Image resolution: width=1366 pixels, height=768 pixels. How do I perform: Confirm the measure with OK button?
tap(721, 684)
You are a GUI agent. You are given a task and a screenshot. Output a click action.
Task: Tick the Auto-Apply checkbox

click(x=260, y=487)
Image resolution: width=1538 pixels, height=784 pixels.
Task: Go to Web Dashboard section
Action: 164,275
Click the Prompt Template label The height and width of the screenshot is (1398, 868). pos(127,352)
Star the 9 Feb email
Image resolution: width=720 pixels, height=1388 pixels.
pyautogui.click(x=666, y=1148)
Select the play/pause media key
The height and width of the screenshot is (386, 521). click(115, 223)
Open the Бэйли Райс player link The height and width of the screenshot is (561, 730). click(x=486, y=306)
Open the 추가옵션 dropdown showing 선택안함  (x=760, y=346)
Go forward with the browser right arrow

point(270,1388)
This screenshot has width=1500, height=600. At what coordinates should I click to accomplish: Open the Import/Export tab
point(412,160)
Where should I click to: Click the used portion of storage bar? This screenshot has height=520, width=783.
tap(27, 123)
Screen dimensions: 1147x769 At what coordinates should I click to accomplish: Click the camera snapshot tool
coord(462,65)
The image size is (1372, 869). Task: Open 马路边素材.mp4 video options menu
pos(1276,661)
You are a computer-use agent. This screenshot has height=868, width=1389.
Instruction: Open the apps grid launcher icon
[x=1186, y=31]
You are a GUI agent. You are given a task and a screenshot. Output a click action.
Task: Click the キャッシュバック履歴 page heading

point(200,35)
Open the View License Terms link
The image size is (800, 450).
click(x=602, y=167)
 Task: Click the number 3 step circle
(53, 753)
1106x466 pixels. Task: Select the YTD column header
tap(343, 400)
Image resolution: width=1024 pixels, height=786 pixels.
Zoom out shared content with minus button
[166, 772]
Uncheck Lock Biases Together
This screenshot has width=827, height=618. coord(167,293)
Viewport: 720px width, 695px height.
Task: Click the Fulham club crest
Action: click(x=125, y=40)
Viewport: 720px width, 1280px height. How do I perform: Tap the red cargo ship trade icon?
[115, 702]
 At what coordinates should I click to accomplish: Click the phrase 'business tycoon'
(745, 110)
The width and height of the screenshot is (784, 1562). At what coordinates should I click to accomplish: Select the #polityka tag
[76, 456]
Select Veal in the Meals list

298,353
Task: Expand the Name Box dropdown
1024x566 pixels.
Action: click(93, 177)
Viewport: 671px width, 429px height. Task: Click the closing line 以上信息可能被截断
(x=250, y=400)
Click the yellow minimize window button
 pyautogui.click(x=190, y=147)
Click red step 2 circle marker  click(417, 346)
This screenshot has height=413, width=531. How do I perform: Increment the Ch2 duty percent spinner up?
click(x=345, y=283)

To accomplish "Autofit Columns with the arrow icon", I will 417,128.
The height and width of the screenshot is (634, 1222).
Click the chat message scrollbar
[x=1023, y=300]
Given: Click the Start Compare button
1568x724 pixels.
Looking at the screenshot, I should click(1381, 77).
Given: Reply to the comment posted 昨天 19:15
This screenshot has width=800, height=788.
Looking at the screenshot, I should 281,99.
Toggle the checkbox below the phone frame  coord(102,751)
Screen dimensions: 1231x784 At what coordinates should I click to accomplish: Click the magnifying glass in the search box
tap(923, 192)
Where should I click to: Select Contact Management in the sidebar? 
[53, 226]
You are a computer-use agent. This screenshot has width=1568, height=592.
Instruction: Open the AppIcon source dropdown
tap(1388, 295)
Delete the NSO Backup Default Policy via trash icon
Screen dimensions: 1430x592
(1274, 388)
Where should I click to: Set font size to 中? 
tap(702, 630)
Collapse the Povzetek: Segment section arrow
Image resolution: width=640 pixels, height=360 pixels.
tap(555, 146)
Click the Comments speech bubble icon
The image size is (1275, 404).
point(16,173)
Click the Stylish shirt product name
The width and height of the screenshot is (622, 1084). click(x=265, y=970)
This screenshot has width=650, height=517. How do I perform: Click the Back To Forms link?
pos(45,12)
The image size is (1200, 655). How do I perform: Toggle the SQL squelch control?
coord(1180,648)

*Work to complete*
All of the lines above should be returned exactly as written.

*Result below*
Image resolution: width=1366 pixels, height=768 pixels. How do I perform: Confirm the measure with OK button?
tap(721, 684)
You are a GUI agent. You are given a task and a screenshot. Output a click action.
Task: Tick the Auto-Apply checkbox

click(x=260, y=487)
Image resolution: width=1538 pixels, height=784 pixels.
Task: Go to Web Dashboard section
Action: 164,275
Click the Prompt Template label The height and width of the screenshot is (1398, 868). pos(127,352)
Star the 9 Feb email
Image resolution: width=720 pixels, height=1388 pixels.
pyautogui.click(x=666, y=1148)
Select the play/pause media key
The height and width of the screenshot is (386, 521). click(115, 223)
Open the Бэйли Райс player link The height and width of the screenshot is (561, 730). click(x=486, y=306)
Open the 추가옵션 dropdown showing 선택안함  (x=760, y=346)
Go forward with the browser right arrow

point(270,1388)
This screenshot has width=1500, height=600. At what coordinates should I click to accomplish: Open the Import/Export tab
point(412,160)
Where should I click to: Click the used portion of storage bar? This screenshot has height=520, width=783.
tap(27, 123)
Screen dimensions: 1147x769 At what coordinates should I click to accomplish: Click the camera snapshot tool
coord(462,65)
The image size is (1372, 869). Task: Open 马路边素材.mp4 video options menu
pos(1276,661)
You are a computer-use agent. This screenshot has height=868, width=1389.
Instruction: Open the apps grid launcher icon
[x=1186, y=31]
You are a GUI agent. You are given a task and a screenshot. Output a click action.
Task: Click the キャッシュバック履歴 page heading

point(200,35)
Open the View License Terms link
The image size is (800, 450).
click(x=602, y=167)
 Task: Click the number 3 step circle
(53, 753)
1106x466 pixels. Task: Select the YTD column header
tap(343, 400)
Image resolution: width=1024 pixels, height=786 pixels.
Zoom out shared content with minus button
[166, 772]
Uncheck Lock Biases Together
This screenshot has width=827, height=618. coord(167,293)
Viewport: 720px width, 695px height.
Task: Click the Fulham club crest
Action: click(x=125, y=40)
Viewport: 720px width, 1280px height. How do I perform: Tap the red cargo ship trade icon?
[115, 702]
 At what coordinates should I click to accomplish: Click the phrase 'business tycoon'
(745, 110)
The width and height of the screenshot is (784, 1562). At what coordinates should I click to accomplish: Select the #polityka tag
[76, 456]
Select Veal in the Meals list

298,353
Task: Expand the Name Box dropdown
1024x566 pixels.
Action: click(93, 177)
Viewport: 671px width, 429px height. Task: Click the closing line 以上信息可能被截断
(x=250, y=400)
Click the yellow minimize window button
 pyautogui.click(x=190, y=147)
Click red step 2 circle marker  click(417, 346)
This screenshot has height=413, width=531. How do I perform: Increment the Ch2 duty percent spinner up?
click(x=345, y=283)

To accomplish "Autofit Columns with the arrow icon", I will 417,128.
The height and width of the screenshot is (634, 1222).
Click the chat message scrollbar
[x=1023, y=300]
Given: Click the Start Compare button
1568x724 pixels.
Looking at the screenshot, I should click(1381, 77).
Given: Reply to the comment posted 昨天 19:15
This screenshot has width=800, height=788.
Looking at the screenshot, I should 281,99.
Toggle the checkbox below the phone frame  coord(102,751)
Screen dimensions: 1231x784 At what coordinates should I click to accomplish: Click the magnifying glass in the search box
tap(923, 192)
Where should I click to: Select Contact Management in the sidebar? 
[53, 226]
You are a computer-use agent. This screenshot has width=1568, height=592.
Instruction: Open the AppIcon source dropdown
tap(1388, 295)
Delete the NSO Backup Default Policy via trash icon
Screen dimensions: 1430x592
(1274, 388)
Where should I click to: Set font size to 中? 
tap(702, 630)
Collapse the Povzetek: Segment section arrow
Image resolution: width=640 pixels, height=360 pixels.
tap(555, 146)
Click the Comments speech bubble icon
The image size is (1275, 404).
point(16,173)
Click the Stylish shirt product name
The width and height of the screenshot is (622, 1084). click(x=265, y=970)
This screenshot has width=650, height=517. How do I perform: Click the Back To Forms link?
pos(45,12)
The image size is (1200, 655). How do I perform: Toggle the SQL squelch control?
coord(1180,648)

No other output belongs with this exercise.